Description of the task
Could you restate word for word the lines running from the one with "Screen dimensions: 1568x617" to the end of the data, both ends included, but without pictures?

☆ ☆ ☆ ☆ ☆ ☆ ☆

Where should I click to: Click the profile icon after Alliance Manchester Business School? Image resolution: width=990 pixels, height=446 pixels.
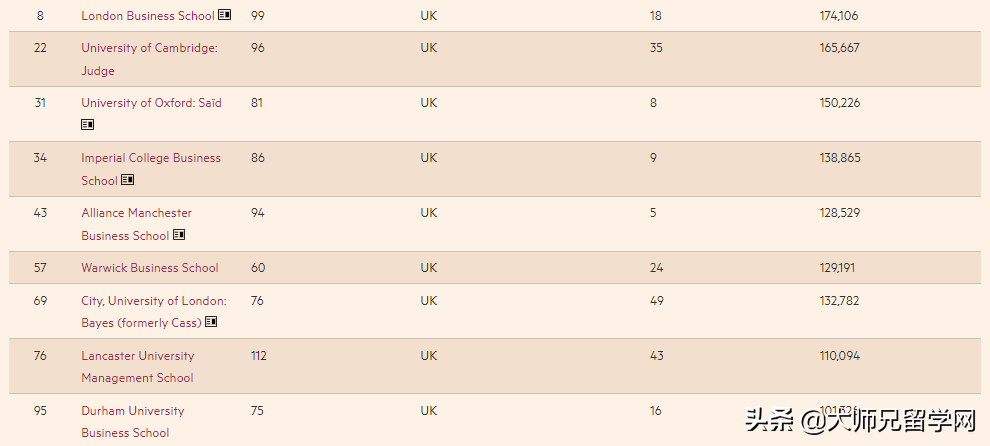point(179,235)
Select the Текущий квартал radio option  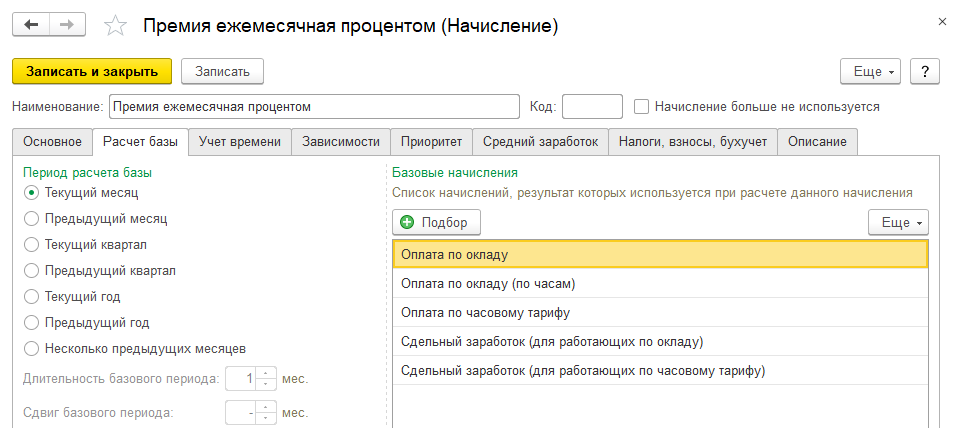(32, 244)
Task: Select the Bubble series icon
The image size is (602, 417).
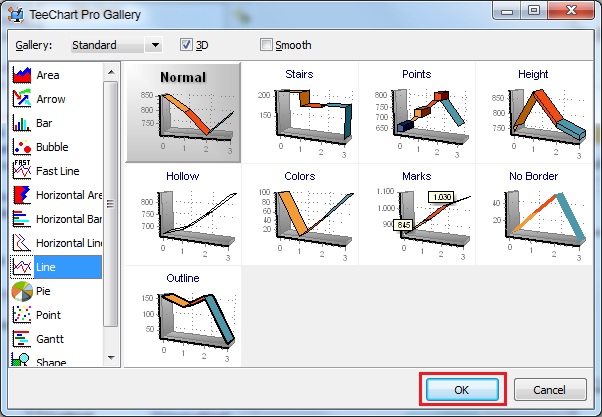Action: 22,147
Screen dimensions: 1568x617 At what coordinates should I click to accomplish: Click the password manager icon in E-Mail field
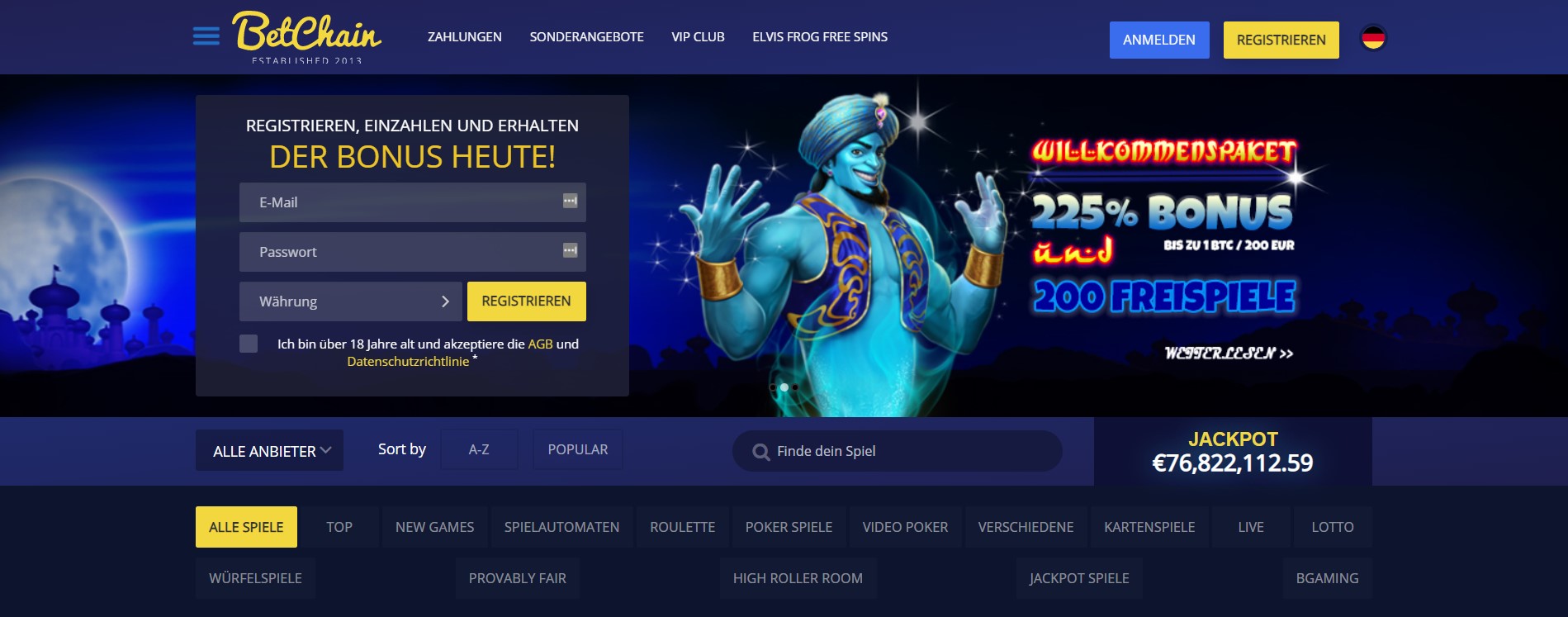pos(570,201)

☆ ☆ ☆ ☆ ☆ ☆ ☆

Solution for this task
Screen dimensions: 1568x617 At what coordinates should I click to accomplish: Click the password manager icon in E-Mail field
pos(570,201)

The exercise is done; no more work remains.